Hey, I know what you're saying.

hey, i started writing a long reply of my great internal conflict of hating the way the world is and my semi-voluntary alienation from it VS telling yourself that it's a cop out and you realise the uselessness of going against the grain etc, but only got more confused trying to explain myself.

I see your point of view, it's what I try to tell myself every day. Eternally asking, " am i fucked in the head or is everyone else fucked", and finding continous proof to support the later, but knowing that viewpoint will get me nowhere.

I won't go any further or I'll start sounding like a psychotic with delusions of grandieur or like a cult candidate!

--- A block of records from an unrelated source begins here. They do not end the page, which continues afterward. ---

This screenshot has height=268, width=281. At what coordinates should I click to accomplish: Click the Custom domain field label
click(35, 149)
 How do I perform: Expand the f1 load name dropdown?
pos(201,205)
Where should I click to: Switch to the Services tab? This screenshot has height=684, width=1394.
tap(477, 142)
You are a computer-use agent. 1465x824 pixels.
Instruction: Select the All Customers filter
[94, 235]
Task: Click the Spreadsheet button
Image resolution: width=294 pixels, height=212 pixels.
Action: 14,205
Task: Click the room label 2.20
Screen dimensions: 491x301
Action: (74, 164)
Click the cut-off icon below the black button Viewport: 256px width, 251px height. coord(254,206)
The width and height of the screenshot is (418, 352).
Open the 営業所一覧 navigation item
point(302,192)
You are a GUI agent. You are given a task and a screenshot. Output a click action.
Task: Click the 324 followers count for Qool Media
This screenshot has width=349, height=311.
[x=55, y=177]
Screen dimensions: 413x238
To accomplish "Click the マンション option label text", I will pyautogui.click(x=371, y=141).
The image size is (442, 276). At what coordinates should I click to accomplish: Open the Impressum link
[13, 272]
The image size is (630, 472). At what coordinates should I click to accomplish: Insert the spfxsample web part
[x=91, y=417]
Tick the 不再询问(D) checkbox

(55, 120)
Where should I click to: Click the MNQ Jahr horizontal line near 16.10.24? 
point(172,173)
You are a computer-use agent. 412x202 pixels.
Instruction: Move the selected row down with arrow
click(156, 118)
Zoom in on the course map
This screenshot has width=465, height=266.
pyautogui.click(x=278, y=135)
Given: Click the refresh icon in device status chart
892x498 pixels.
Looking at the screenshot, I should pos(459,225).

I guess the conclusion of " Trainspotting" would sum up my current state of affairs best, it's all useless anyways....(reply to this comment

From Sonderval
Thursday, January 22, 2004, 18:11

(Agree/Disagree?)

heh, the latter is true mate, everyone else is crazy, it's the only rational explanation for things like pop idol.

But it's not all worthless, just the world at large. ;-)

(reply to this comment

From Alf
Thursday, January 22, 2004, 10:27

(Agree/Disagree?)
I think human nature is naturally too social to practice any form of pure anarchy. However much we may dislike it I do not think it is truly possible to step out of society to the extent where one could apply practical anarchy.

The techno-anarchism sounds more like techno-utopianism anyway as its the technological fix supplied by orderly and benign robots that paradoxically allows the "anarchy" to function.

(reply to this comment
From Sonderval
Thursday, January 22, 2004, 10:57

(Agree/Disagree?)

Well put Alf, by definition Anarchy cannot have limits imposed upon it, by giving freedom within limits you are not giving absolute freedom, which is the essence of Anarchy.

Anything else is just amending the law and swapping one form of authority for another.